Un criterio que, según ha denunciado hoy la citada Plataforma, implica que “se mantendrán unidades concertadas de infantil, Primaria y ESO sin que existan necesidades de escolarización, mientras se cierran unidades y centros públicos o hay suficientes plazas públicas en la zona”; “seguirá concertándose la práctica totalidad de la oferta privada en Formación Profesional”; “se mantendrán también los actuales conciertos en Bachillerato con trece centros privados, pese a existir plazas suficientes en los centros públicos en las ciudades”, ocasionando así “el consiguiente despilfarro de los dineros públicos para mantener el desvío de fondos a la enseñanza privada, alcanzando casi el doble del PIB (0,6) que la media de la UE (0,36)”; además de seguir “manteniendo los conciertos de los centros que segregan al alumnado por razón de sexo y con los centros que rechazan al alumnado más desfavorecido”.

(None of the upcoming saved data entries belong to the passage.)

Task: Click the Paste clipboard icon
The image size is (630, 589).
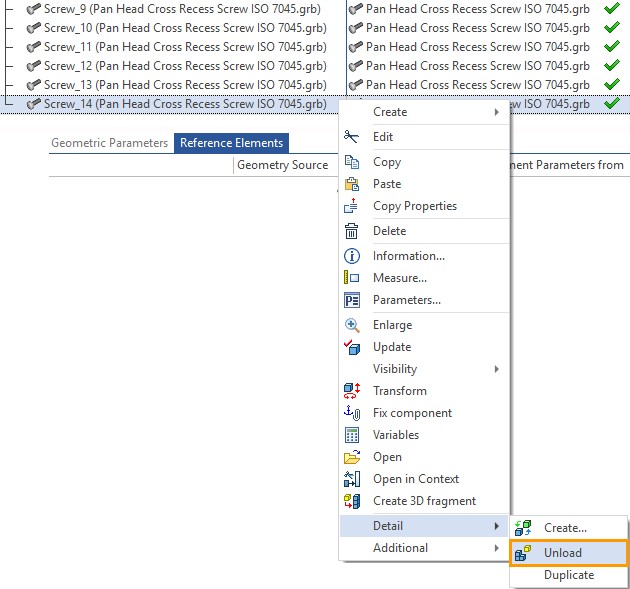Action: (351, 184)
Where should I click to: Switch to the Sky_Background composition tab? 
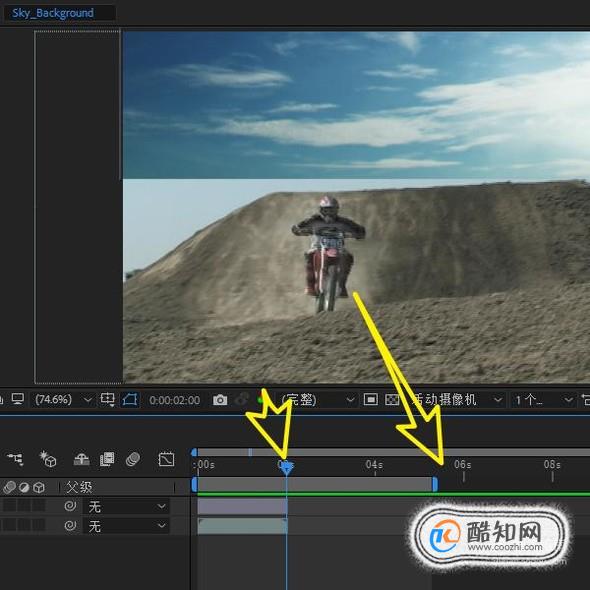(53, 13)
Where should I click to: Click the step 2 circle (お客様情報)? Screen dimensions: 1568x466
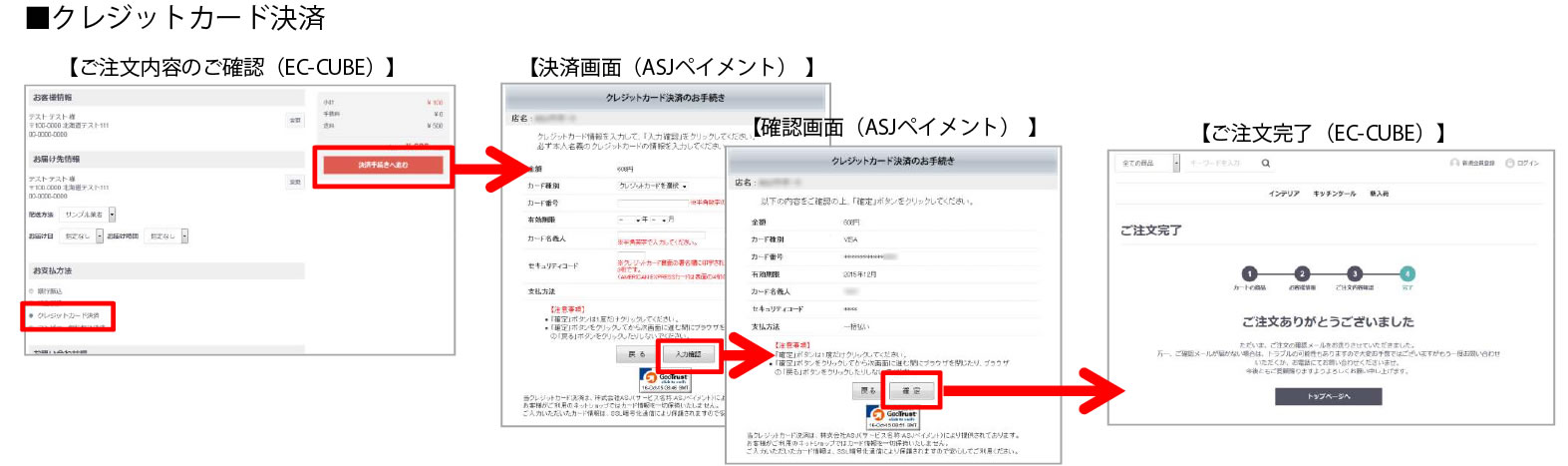pos(1301,273)
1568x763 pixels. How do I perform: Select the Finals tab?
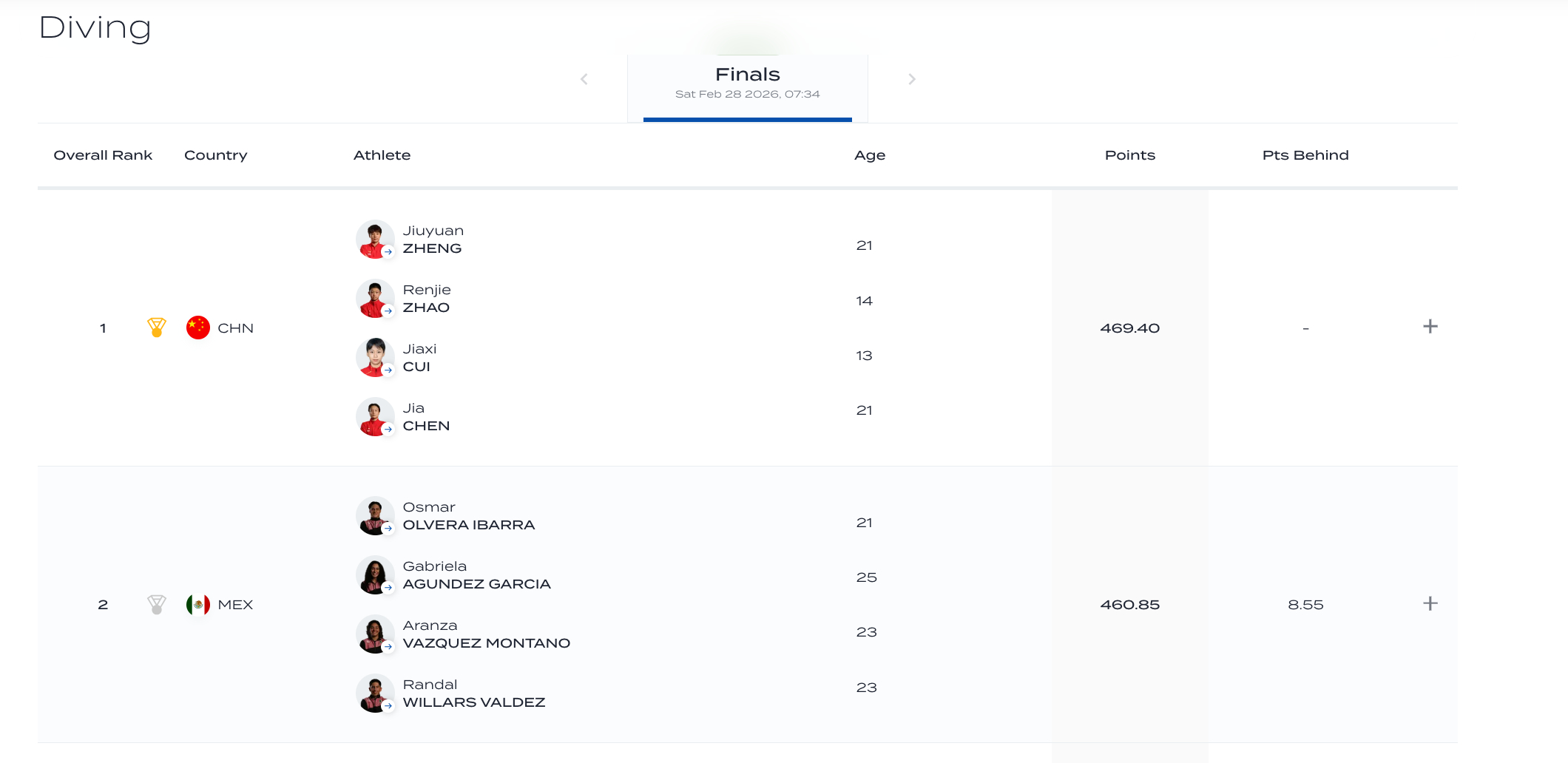747,83
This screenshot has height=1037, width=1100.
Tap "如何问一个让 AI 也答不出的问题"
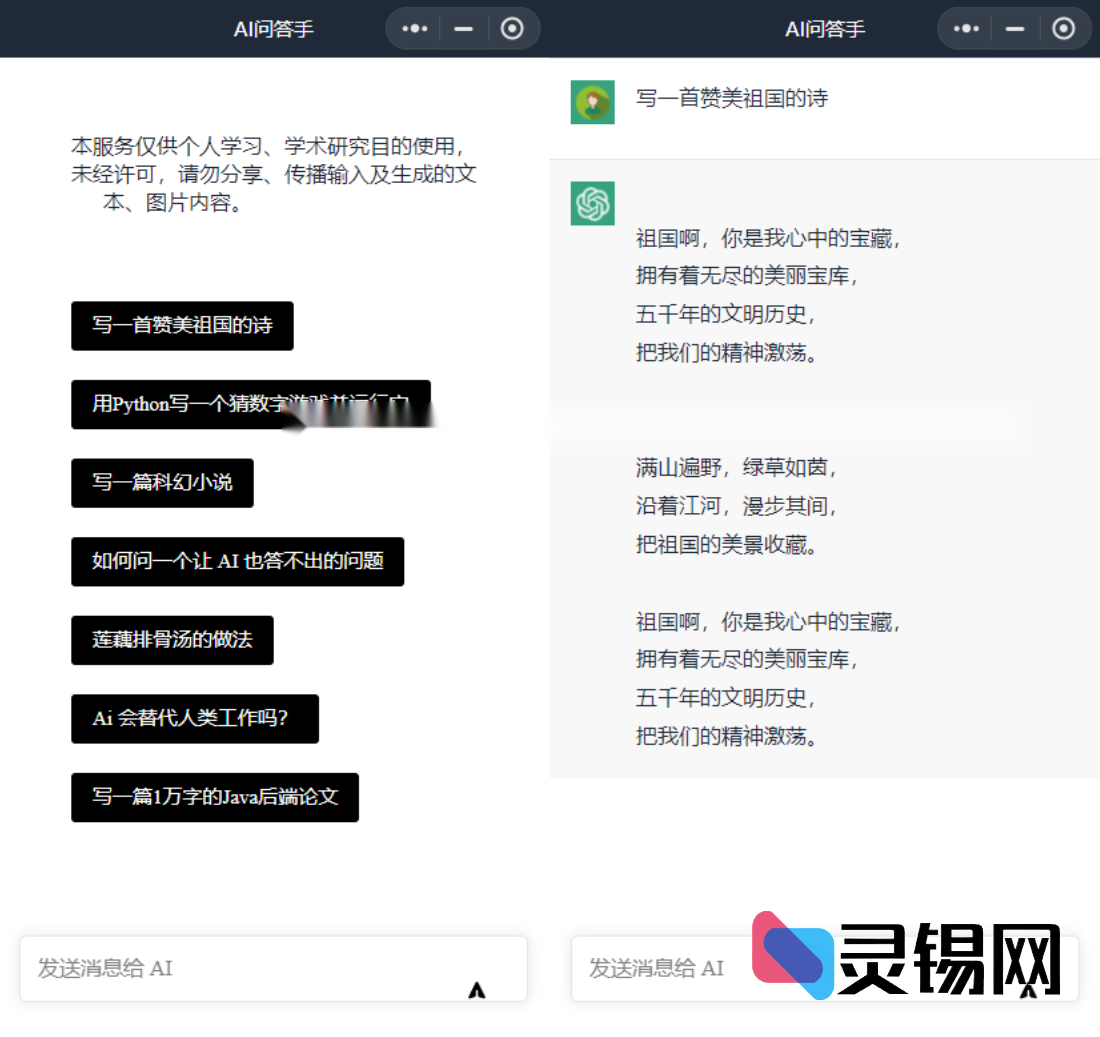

“Las Plataformas por la Escuela Pública siempre hemos defendido que las Administraciones educativas deben destinar prioritariamente los fondos públicos a la Enseñanza Pública y que la enseñanza privada concertada debe ser subsidiaria de la primera. Nos oponemos al actual sistema de conciertos educativos que, bajo el mantra de la libre elección y el ideario de centro, ampara la segregación del alumnado y entre centros públicos y privados. Una vez más denunciamos que las modificaciones introducidas por la LOMCE lo favorece más, provocando una mayor privatización de la enseñanza al imponer mejores condiciones destinadas a favorecer o blindar el sistema de conciertos con los centros privados. También denunciamos que, a la lo largo de estos largos cursos de la crisis, los recortes se han ido aplicando con mucha más intensidad sobre los centros públicos y su profesorado que sobre los conciertos con los centros privados”, denuncian los integrantes de la Plataforma por la Escuela Pública.

Ante esta situación, el colectivo ha emitido un comunicado en el que se reclama:

Que la concesiones del concierto con los centros educativos privados se justifique en necesidades escolarización, de tal manera que no puedan renovarse ni concertarse unidades en caso de existir plazas suficientes en los centros públicos de la zona.

Que no se mantengan o renueven conciertos en zonas donde se suprimen plazas en los centros públicos, así como en aquellos que segregan al alumnado por razón de sexo o no escolarizan al alumnado más desfavorecido (el 82% de este alumnado está en los centros públicos).

Que las administraciones educativas garanticen la existencia de plazas públicas suficientes en la programación de la oferta educativa de las enseñanzas no universitarias

Que la importancia de esta Orden para la programación de la oferta de plazas en la red pública y privada, exige una mayor revisión, análisis y debate de la situación actual de la escolarización por localidad, municipio y barrio urbano para no seguir contribuyendo a la desertización escolar de los servicios públicos educativos, por lo que se precisa que en la Comisión Regional de Conciertos educativos estén representadas las organizaciones representativas del profesorado y de las familias de los centros públicos.

Que no puede ser que, la educación pública supone un 89 % por ciento en países con una gran tradición y valoración educativa, (Francia, Alemania, Italia o Finlandia) mientras que en nuestro país es apenas de un 67 %.

Que, como medida de buena voluntad, la comisión del Congreso derogue, y, con mayor razón, en la futura Ley educativa, se eliminen los criterios sobre conciertos impuestos en la LOMCE, y se incluya en la Ley que las administraciones educativas garanticen la existencia de plazas públicas suficientes en la programación de la oferta educativa de las enseñanzas no universitarias, que se vuelva a los distritos de matriculación en las ciudades, se establezca con claridad el criterio de las necesidades escolarización a la hora de suscribir conciertos y que se recupere, en un primer momento, el presupuesto destinado a la enseñanza pública, tan intensamente recortado, para avanzar después hacia la media europea.